DATA EXTRACT section start
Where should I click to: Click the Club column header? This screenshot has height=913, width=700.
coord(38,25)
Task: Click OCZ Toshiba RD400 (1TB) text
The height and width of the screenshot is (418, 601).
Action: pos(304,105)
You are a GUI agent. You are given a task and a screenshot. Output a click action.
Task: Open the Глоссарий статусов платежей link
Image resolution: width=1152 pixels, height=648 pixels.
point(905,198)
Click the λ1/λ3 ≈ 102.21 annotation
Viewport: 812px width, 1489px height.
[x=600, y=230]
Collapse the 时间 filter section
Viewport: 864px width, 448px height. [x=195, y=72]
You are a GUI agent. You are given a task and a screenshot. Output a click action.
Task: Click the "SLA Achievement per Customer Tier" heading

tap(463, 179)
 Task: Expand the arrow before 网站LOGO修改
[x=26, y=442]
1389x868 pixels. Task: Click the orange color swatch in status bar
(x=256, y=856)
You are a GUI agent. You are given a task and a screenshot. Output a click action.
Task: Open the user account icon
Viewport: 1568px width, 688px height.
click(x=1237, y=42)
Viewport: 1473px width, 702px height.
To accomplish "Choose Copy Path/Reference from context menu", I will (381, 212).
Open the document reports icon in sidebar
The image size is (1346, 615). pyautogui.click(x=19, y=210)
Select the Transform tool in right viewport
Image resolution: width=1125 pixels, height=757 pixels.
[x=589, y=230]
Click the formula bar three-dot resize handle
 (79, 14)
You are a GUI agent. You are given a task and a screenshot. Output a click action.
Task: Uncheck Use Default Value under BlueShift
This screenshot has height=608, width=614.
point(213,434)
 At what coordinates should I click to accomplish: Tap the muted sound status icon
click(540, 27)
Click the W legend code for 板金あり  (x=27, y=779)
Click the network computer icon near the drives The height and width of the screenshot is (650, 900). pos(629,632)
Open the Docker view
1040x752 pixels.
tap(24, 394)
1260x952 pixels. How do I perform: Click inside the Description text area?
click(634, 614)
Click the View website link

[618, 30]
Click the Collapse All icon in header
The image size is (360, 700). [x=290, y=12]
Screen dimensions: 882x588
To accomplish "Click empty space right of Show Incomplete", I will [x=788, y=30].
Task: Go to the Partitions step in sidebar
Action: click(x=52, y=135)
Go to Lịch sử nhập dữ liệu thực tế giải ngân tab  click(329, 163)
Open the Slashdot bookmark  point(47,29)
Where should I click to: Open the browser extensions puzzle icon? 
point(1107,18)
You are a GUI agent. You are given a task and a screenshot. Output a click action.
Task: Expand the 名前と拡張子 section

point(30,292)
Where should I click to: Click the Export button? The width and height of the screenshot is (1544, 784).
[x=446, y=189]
DATA EXTRACT section end
GOAL OF THE EXERCISE: Retype the records in full, keeping every word as it is.

YOUR SOLUTION:
Where should I click to: Click the Club column header? This screenshot has height=913, width=700.
coord(38,25)
Task: Click OCZ Toshiba RD400 (1TB) text
The height and width of the screenshot is (418, 601).
Action: pos(304,105)
You are a GUI agent. You are given a task and a screenshot. Output a click action.
Task: Open the Глоссарий статусов платежей link
Image resolution: width=1152 pixels, height=648 pixels.
point(905,198)
Click the λ1/λ3 ≈ 102.21 annotation
Viewport: 812px width, 1489px height.
[x=600, y=230]
Collapse the 时间 filter section
Viewport: 864px width, 448px height. [x=195, y=72]
You are a GUI agent. You are given a task and a screenshot. Output a click action.
Task: Click the "SLA Achievement per Customer Tier" heading

tap(463, 179)
 Task: Expand the arrow before 网站LOGO修改
[x=26, y=442]
1389x868 pixels. Task: Click the orange color swatch in status bar
(x=256, y=856)
You are a GUI agent. You are given a task and a screenshot. Output a click action.
Task: Open the user account icon
Viewport: 1568px width, 688px height.
click(x=1237, y=42)
Viewport: 1473px width, 702px height.
To accomplish "Choose Copy Path/Reference from context menu", I will (381, 212).
Open the document reports icon in sidebar
The image size is (1346, 615). pyautogui.click(x=19, y=210)
Select the Transform tool in right viewport
Image resolution: width=1125 pixels, height=757 pixels.
[x=589, y=230]
Click the formula bar three-dot resize handle
 (79, 14)
You are a GUI agent. You are given a task and a screenshot. Output a click action.
Task: Uncheck Use Default Value under BlueShift
This screenshot has height=608, width=614.
point(213,434)
 At what coordinates should I click to accomplish: Tap the muted sound status icon
click(540, 27)
Click the W legend code for 板金あり  (x=27, y=779)
Click the network computer icon near the drives The height and width of the screenshot is (650, 900). pos(629,632)
Open the Docker view
1040x752 pixels.
tap(24, 394)
1260x952 pixels. How do I perform: Click inside the Description text area?
click(634, 614)
Click the View website link

[618, 30]
Click the Collapse All icon in header
The image size is (360, 700). [x=290, y=12]
Screen dimensions: 882x588
To accomplish "Click empty space right of Show Incomplete", I will [x=788, y=30].
Task: Go to the Partitions step in sidebar
Action: click(x=52, y=135)
Go to Lịch sử nhập dữ liệu thực tế giải ngân tab  click(329, 163)
Open the Slashdot bookmark  point(47,29)
Where should I click to: Open the browser extensions puzzle icon? 
point(1107,18)
You are a GUI agent. You are given a task and a screenshot. Output a click action.
Task: Expand the 名前と拡張子 section

point(30,292)
Where should I click to: Click the Export button? The width and height of the screenshot is (1544, 784).
[x=446, y=189]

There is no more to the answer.